Copy each of the records below word for word, keeping every line as it appears.

LISTED RECORDS

===============

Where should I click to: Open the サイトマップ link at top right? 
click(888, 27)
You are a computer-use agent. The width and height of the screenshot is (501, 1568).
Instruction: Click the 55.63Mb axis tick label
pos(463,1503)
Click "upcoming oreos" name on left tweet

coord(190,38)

===============

TASK OUTPUT
Where should I click to: Open the サイトマップ link at top right? 
click(888, 27)
You are a computer-use agent. The width and height of the screenshot is (501, 1568).
Instruction: Click the 55.63Mb axis tick label
pos(463,1503)
Click "upcoming oreos" name on left tweet

coord(190,38)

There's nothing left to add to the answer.